Additionally, most people working in or with the military, or for companies in the UK that deal with the military, get asked to sign the Official Secrets Act, and that usually covers them talking about stuff; making it a criminal offence to do so. I had to sign it myself a few years ago when working on those ski-jump ramps that Royal Navy Harrier jets fly up at the front of their aircraft carriers, and was again asked if I had signed it some years later, when I was doing some artwork for the stickers that were applied to the access covers for radars on RAF aeroplanes. It was by no means what you would call top secret stuff; a big long ramp for a plane to drive up, and a few stickers for a radar panel is hardly the stuff of international intrigue, but me having signed that Act meant that until it was public knowledge, I was not supposed to say anything about it, and although one can hardly imagine the authorities hauling me off to prison for saying I made a sticker for a radar, they could theoretically have done so. For a more serious matter such as the sinking of a ship in wartime, one can imagine military personnel taking the mentioning of it a bit more seriously than I did when making a few stickers, so that might be why some people said little about it.

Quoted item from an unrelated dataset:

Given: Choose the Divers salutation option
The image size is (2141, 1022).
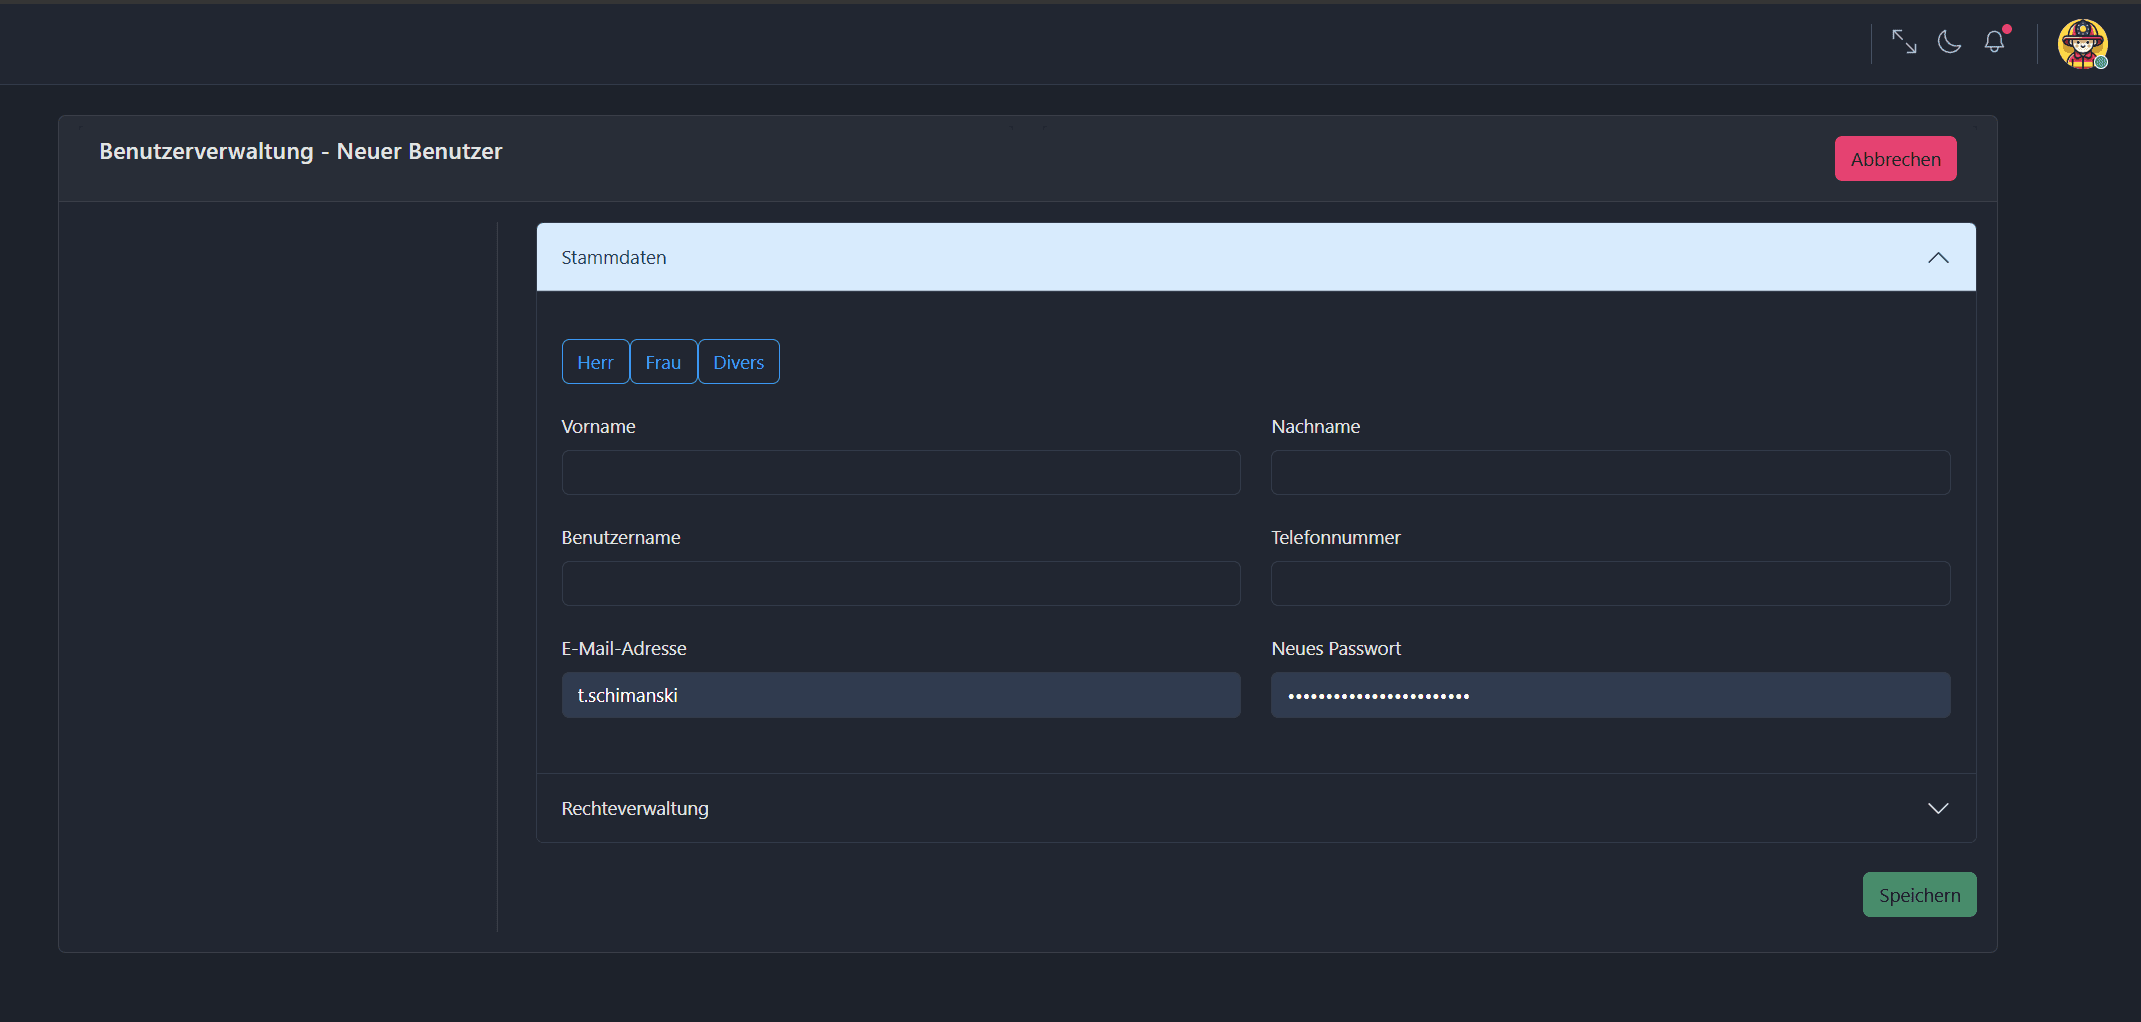Looking at the screenshot, I should (x=738, y=362).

But a more likely reason for the tale remaining hidden, is the fact that when things get declared 'secret' in the UK, there is often a statute period of years before the documentation is released or declassified (the length of time varies). For example, earlier this year in the UK, there were a stack of files made available to the public relating to reports UFO sightings years ago over the UK (on that occasion 20 years after the info having been declared classified). Of course most of these reports were just nutters mistaking aeroplanes at night or whatever for alien spaceships after too many spliffs in the 1960s, and it was the source of much mirth for stand up comics in the UK when the info was made public. But the point is, despite it being harmless information, it had been stamped as secret for 20 years, so that's how long it remained shut away. The same thing probably occurred with files relating to the Rohna, with a specific 'classified until' rubber stamp on the file, which was in all probability an arbitrary figure that bears no relation to the need to keep it secret for that length of time. Just the way official things tend to work.